List every person named in the article below on the cooker defect deaths.

* **Supplied text**:
━━━━
Cooker defect leads to eight deaths
An inquest in Cornwall has revealed two men killed by carbon monoxide poisoning from a faulty cooker were the seventh and eight victims of a "known" manufacturing defect.
Richard Smith, 30, and Kevin Branton, 34, from Saltash, died at their property in Moorlands Lane, Saltash, in November 2010 when their Flavel cooker's grill produced high levels of carbon monoxide.
Gary Webster from Cornwall trading standards told the inquest at least six other people have died as a result of the defect.
The cooker's manufacturer Beko said in a statement that it began a product recall in November 2008 when it became aware of a safety risk if the grill was turned on while the door was closed.
It said it had attempted to contact more than 21,000 customers to warn them of the fault, but 6,998 affected units remain untraced in the UK.
Christine Heemskerk, Trading Standards Institute officer for product safety, said: "They've done their best, it was some time ago now.
"With recalls 20% is considered a quite good rate - this is about 60% which to be honest is pretty good."
Ms Heemskerk added in recent years social media had made it easier for firms to get a message out about a product recall while loyalty cards meant more companies held their customers' contact details.
According to Dr Gordon Hayward, consumer safety expert, the number of recalls has risen in the past 15 years with 2007 a "peak year".
He said: "It's generally gone up over the years as there are powers authorities have now to order a recall, there's a legal duty for companies to do more and the law has been extended across Europe, so if a product is recalled in one country it is recalled across Europe."
Dr Hayward said despite trading standards officers having the power to make companies order a product recall, firms generally did a recall themselves before it got to the stage where it became mandatory.
"The companies usually prefer to voluntarily run the recall - it costs more if trading standards does it," he said.
He explained there was no standard way for a model to be recalled as it depended on what kind of product had been found faulty.
"The classic way is to put a notice in a leading national newspaper but there are many other ways of doing it which are often better," he said.
"Sometimes it means the public doesn't even know about it, for example with motor vehicles the DVLA has contact details for everyone who has a car.
"With own-brand products, supermarkets and other large chain stores can put a notice up which is reasonably effective."
Time also played a factor, Dr Hayward said: "Recalls for food don't go on for more than a month because they will be used or binned by then.
"Household white goods have a very long shelf life; with a cooker you could be talking 20-30 years so its quite common for a company to re-announce a recall a couple of times over two, three or even five years."
Dr Hayward said in cases involving fatalities companies tended to offer compensation to avoid legal costs "racking up".
According to Recalled Products, a website which uses data pulled from the European Commission's RAPEX web pages to give details of product recalls issued by manufacturers across the EU, there are currently 6,477 recalls in its database.
RAPEX is the EU rapid alert system that allows different countries to quickly share information about products which pose a serious risk to the health and safety of consumers. The system does not cover food, pharmaceutical and medical devices, which are covered by other alert methods.
The highest number of alerts at about 29% (1,894) is for clothing, textiles and fashion items while the second highest, at nearly 23% (1,465), is for toys.
In recent years there have been a number of high-profile product recalls in the UK.
One of these was a fault with another Beko appliance, a fridge-freezer. The London Fire Brigade said in 2011 that the fault had been linked to 20 fires and one death in the capital since 2008.
Dr Hayward said on both sides of the Atlantic a number of DIY products had been recalled including electric mitre saws that posed a risk of finger amputation because of a fault which meant the plastic guard was prone to shattering.
In 2007 toy firm Mattel recalled 55,000 Chinese-made toys after lead contamination fears. The recall affected 38,000 toys in the US, 12,000 toys in the UK and the Irish Republic and 5,500 toys in Canada.
Dr Hayward said another famous faulty product issue was that of the "toxic sofas" - a compensation case for customers who received chemical burns from their leather sofas. It is believed to be the largest group consumer action in English legal history.
Finally, Dr Hayward highlighted the case of UK pushchair manufacturer Maclaren which recalled a million buggies in the US following reports that children's fingers had been lacerated.
The story led to more than 40 UK parents suggesting their children had also lost fingertips in the buggy's hinge.
The company issued protective hinge covers and agreed to pay compensation for children injured by the buggies.
With 25 recalled products listed on the Trading Standards Institute's website since 23 October, it seems likely product recalls will continue to make the news.
━━━━
* **Listed records**:
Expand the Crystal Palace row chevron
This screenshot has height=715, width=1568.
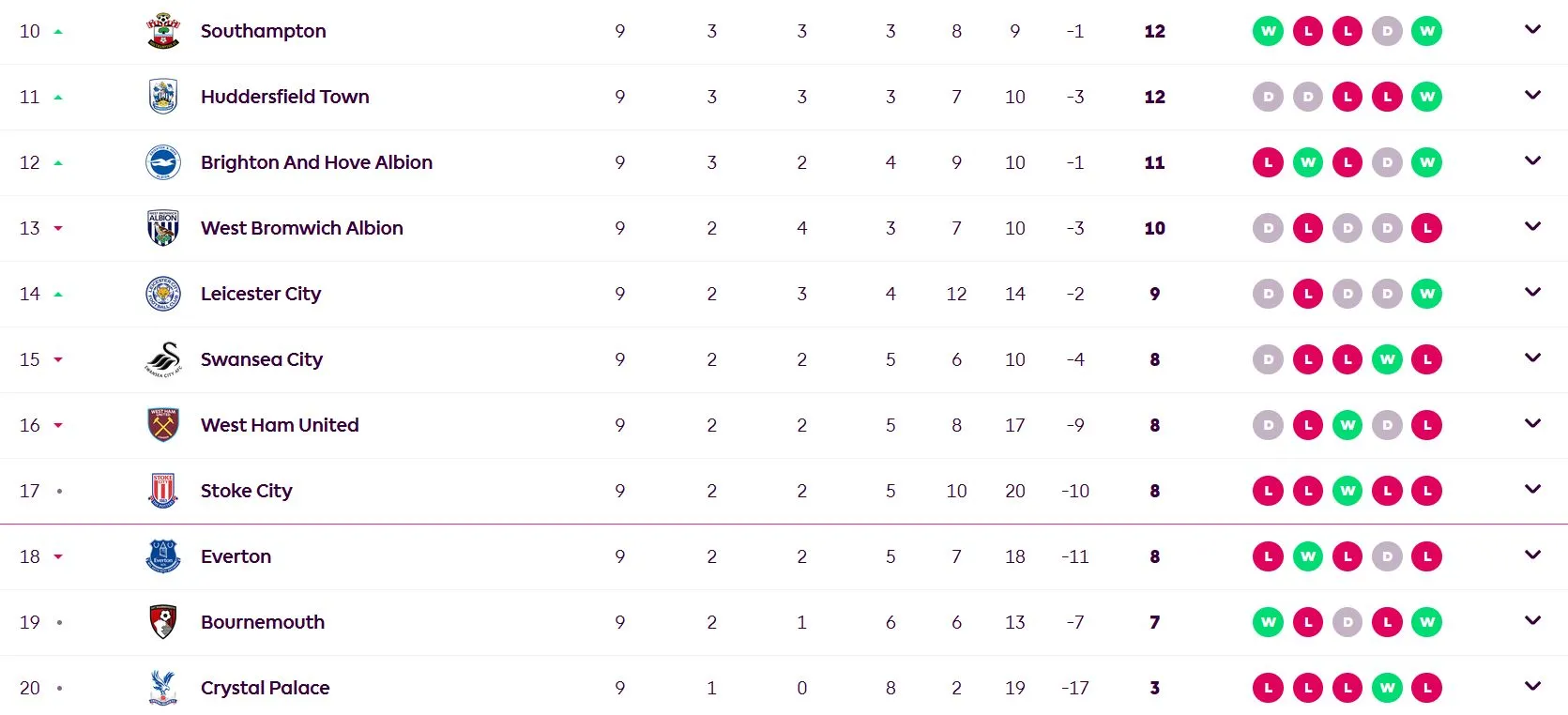tap(1532, 687)
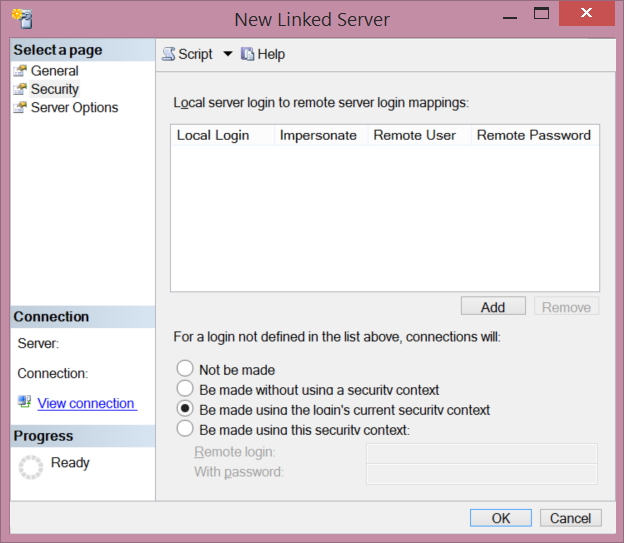Switch to the General page
The image size is (627, 543).
54,71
━━━━
* **Exercise response**:
Richard Smith
Kevin Branton
Gary Webster
Christine Heemskerk
Gordon Hayward